Can’t you say the same then about the evangelical world? How would you propose to neatly define that entire movement?

BTW, to your point about fundamentalism giving you a reason why you should be in it, I feel the exact same way - but about the other side. I am not blind to the faults of fundamentalism - including what you speak of. But when I consistently see people on the evangelical side criticize & mock fundamentalists (by this I mean the reasonable kind, not the Hyles/Schaap kind), use incredibly horrible logic in their arguments for their side and against fundamentalists - please give me a reason again why I should join your side. The very same people that claim to be “freed from the Tyranny of Fundyland” and are now … finally in a world that truly is full of love, Christlikeness, and True Bible teaching … . are the very same people who display very little of that same, cough, love and Christlikeness in their condemnation of fundamentalists.

When your movement can’t seem to decide on a definition of itself or even give me a reason why I should be in it

Movements don’t usually “define themselves.” In my experience, other people usually start seeing patterns and so forth first and start referring to it as a movement. Eventually key influences/individuals/institutions begin to see themselves as having a relationship to a movement.

Much has been written about how movements rise and fall (though I can’t remember where at the moment), so I’m sure I’m not adding anything original here. But after a movement reaches the point of self awareness it tends to increasingly shift its focus to growing itself, then to sustaining itself. But when it began it was not about itself. It was about ideas, practices, responses to problems, etc.

So the day it becomes mostly about preserving itself, it is already on the last lap. It has lost its true reason for being. Usually it slowly winds down—with varying amounts of desperation to hang on (and varying amounts of awareness of its own death)—and is either reborn or replaced by something entirely new.

It’s OK. There is no call in Scripture to go forth and create movements.
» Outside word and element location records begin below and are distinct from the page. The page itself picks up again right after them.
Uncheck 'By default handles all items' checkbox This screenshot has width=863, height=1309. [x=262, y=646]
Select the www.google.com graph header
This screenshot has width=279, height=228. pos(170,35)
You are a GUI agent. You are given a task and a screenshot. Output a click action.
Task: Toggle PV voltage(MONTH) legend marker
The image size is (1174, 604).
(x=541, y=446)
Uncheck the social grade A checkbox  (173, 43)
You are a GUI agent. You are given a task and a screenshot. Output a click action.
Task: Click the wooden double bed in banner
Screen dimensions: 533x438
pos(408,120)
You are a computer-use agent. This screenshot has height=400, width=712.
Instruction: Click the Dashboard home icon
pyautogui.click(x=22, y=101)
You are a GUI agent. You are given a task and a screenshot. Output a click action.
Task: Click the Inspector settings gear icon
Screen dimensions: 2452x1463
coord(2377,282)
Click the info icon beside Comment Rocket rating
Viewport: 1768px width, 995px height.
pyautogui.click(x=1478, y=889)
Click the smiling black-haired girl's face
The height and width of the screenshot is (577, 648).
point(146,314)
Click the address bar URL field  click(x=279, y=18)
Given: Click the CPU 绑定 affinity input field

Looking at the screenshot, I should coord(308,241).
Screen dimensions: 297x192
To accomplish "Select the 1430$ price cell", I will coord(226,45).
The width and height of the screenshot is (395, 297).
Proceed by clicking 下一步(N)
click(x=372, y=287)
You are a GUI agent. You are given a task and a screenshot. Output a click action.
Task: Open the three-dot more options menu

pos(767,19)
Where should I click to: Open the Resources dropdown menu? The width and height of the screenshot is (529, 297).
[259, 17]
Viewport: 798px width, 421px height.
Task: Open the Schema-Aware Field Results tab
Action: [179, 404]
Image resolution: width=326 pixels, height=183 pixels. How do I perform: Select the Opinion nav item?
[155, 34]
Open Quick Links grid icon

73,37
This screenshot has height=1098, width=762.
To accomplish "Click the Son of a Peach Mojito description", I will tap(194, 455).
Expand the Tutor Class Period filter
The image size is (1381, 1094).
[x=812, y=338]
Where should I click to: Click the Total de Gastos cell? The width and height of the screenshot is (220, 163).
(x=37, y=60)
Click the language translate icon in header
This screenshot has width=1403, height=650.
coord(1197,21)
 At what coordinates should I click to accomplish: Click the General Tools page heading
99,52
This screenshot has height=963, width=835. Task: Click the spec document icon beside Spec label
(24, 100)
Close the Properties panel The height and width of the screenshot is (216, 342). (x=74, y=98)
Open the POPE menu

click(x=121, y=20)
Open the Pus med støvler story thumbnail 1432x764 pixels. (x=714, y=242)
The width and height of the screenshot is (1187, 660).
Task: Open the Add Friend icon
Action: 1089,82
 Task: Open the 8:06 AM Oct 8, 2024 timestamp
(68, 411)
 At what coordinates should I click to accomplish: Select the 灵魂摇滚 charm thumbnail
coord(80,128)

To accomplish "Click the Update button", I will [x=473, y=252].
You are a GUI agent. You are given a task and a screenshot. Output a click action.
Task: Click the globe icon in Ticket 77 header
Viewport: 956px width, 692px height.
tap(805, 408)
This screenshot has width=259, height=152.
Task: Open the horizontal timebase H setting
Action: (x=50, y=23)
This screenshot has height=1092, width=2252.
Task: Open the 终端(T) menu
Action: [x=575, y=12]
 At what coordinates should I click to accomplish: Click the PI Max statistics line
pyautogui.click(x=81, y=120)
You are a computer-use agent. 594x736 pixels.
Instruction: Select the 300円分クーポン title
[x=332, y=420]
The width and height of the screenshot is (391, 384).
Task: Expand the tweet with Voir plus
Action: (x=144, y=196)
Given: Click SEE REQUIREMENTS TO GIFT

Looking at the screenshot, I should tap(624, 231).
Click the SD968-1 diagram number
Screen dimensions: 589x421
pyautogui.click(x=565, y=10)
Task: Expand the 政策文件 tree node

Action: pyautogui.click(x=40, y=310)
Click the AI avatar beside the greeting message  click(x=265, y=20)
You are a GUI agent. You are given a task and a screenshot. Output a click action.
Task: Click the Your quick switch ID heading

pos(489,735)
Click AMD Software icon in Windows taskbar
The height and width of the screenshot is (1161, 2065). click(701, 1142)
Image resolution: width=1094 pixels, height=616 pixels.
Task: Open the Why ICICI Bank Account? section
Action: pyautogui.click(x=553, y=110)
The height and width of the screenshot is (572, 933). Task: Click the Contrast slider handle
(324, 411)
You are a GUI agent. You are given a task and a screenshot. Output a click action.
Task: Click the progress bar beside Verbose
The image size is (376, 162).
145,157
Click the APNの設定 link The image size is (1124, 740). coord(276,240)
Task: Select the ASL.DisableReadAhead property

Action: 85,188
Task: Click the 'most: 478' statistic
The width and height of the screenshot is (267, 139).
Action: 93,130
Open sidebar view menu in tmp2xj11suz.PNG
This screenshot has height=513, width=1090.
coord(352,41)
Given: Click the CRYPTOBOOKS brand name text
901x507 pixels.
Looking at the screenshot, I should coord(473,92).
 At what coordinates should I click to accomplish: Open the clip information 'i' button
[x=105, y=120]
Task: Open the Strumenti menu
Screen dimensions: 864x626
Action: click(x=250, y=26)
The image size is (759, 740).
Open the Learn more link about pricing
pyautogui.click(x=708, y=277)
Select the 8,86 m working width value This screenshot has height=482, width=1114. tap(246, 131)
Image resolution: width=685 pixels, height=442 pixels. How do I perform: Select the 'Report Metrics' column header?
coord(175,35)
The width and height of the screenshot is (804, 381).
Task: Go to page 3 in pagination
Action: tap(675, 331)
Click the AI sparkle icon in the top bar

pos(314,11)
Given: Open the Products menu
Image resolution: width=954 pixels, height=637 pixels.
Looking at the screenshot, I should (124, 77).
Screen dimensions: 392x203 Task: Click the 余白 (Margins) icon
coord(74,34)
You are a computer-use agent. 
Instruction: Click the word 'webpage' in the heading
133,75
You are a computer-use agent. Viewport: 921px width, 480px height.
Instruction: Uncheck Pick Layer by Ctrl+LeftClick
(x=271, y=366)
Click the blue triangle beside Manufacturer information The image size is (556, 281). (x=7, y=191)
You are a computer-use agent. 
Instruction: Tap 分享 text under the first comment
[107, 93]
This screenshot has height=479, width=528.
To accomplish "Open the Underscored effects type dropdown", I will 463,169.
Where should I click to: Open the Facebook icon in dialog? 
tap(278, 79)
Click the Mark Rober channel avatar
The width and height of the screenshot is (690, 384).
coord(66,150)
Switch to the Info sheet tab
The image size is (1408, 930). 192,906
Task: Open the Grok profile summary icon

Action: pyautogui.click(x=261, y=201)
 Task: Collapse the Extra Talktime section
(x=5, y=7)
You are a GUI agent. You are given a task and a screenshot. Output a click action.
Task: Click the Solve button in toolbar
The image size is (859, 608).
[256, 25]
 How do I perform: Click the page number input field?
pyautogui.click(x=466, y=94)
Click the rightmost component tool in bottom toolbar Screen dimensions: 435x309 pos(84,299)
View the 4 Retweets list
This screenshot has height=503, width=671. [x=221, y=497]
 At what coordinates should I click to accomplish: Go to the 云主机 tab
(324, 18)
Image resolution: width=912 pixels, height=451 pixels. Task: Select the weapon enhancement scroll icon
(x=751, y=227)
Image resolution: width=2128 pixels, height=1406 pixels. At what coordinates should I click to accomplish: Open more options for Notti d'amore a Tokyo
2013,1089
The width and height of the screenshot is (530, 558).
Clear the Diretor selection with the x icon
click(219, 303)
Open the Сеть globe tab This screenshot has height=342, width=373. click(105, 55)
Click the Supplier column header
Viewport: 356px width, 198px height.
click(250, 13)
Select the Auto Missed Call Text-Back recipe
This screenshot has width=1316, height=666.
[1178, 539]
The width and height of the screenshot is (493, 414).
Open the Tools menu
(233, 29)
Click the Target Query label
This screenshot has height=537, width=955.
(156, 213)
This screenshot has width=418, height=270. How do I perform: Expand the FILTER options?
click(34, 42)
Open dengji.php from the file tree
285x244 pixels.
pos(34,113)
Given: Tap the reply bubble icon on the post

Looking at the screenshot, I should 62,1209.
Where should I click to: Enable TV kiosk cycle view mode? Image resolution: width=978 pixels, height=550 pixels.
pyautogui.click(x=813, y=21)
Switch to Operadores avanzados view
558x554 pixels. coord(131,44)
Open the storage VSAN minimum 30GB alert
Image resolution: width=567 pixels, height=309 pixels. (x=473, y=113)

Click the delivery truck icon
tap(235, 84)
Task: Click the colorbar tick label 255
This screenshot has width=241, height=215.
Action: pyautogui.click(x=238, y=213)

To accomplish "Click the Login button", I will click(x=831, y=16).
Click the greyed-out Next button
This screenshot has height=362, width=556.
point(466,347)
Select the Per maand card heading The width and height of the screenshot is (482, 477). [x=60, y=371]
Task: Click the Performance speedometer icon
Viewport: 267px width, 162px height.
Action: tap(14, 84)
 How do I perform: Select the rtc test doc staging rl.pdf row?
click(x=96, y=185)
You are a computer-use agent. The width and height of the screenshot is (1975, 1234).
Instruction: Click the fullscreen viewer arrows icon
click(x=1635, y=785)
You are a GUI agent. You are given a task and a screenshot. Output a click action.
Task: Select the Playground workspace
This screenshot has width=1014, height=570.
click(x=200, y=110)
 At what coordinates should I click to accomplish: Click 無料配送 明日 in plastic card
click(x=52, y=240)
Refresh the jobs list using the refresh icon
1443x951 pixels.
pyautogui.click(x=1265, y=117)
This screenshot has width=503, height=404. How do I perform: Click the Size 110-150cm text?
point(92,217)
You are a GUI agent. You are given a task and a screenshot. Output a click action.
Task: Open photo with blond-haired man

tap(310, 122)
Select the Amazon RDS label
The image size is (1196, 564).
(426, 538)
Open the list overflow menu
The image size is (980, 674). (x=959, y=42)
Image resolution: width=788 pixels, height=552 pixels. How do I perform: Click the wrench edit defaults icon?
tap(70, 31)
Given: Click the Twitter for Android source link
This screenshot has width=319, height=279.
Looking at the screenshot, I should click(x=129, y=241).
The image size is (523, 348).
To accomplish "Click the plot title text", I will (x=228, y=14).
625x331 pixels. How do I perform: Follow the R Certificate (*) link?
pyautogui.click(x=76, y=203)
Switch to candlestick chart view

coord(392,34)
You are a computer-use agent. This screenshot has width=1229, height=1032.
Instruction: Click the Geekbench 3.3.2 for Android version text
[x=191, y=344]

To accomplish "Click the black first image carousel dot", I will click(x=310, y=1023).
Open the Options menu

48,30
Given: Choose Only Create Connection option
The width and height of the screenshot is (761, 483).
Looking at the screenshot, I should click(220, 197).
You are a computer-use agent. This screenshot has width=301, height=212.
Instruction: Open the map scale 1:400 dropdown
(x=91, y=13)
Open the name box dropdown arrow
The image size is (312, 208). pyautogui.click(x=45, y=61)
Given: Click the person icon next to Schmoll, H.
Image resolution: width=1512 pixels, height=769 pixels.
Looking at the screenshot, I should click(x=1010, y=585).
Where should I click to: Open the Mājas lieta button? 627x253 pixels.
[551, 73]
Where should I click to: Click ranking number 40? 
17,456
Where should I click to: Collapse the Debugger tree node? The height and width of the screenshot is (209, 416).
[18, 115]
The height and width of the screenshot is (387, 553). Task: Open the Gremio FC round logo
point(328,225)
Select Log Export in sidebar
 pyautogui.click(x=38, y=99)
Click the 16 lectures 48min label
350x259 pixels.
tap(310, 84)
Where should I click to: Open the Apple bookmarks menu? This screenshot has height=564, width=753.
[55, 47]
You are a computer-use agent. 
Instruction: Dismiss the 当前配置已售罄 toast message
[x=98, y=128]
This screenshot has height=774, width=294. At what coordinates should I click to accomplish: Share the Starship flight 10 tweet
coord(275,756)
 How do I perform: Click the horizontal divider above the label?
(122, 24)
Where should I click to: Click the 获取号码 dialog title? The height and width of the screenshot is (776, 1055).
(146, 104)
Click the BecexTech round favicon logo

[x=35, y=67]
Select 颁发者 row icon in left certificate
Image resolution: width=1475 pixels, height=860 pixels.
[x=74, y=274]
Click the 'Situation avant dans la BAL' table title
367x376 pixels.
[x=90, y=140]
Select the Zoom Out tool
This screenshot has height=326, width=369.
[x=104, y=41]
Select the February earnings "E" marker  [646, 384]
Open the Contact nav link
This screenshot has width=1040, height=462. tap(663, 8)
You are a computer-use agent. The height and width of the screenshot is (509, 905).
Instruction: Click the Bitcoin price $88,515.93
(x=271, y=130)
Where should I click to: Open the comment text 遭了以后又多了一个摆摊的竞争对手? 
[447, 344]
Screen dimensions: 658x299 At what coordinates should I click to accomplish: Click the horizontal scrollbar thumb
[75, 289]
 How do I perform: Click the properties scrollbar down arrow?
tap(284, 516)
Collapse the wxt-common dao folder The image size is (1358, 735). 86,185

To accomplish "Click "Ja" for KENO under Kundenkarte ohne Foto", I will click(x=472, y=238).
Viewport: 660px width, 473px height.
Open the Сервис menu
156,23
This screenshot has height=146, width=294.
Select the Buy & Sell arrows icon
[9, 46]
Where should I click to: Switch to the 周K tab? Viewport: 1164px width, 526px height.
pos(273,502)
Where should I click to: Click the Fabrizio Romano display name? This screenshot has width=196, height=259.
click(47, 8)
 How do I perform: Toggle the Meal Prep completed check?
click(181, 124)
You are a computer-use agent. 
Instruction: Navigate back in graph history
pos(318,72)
They have their use… until they don’t anymore.

(But as long as there are people who hold to the same beliefs and see the need for the same correctives to what’s happening around them… there will be “movements.”)

Views expressed are always my own and not my employer's, my church's, my family's, my neighbors', or my pets'. The house plants have authorized me to speak for them, however, and they always agree with me.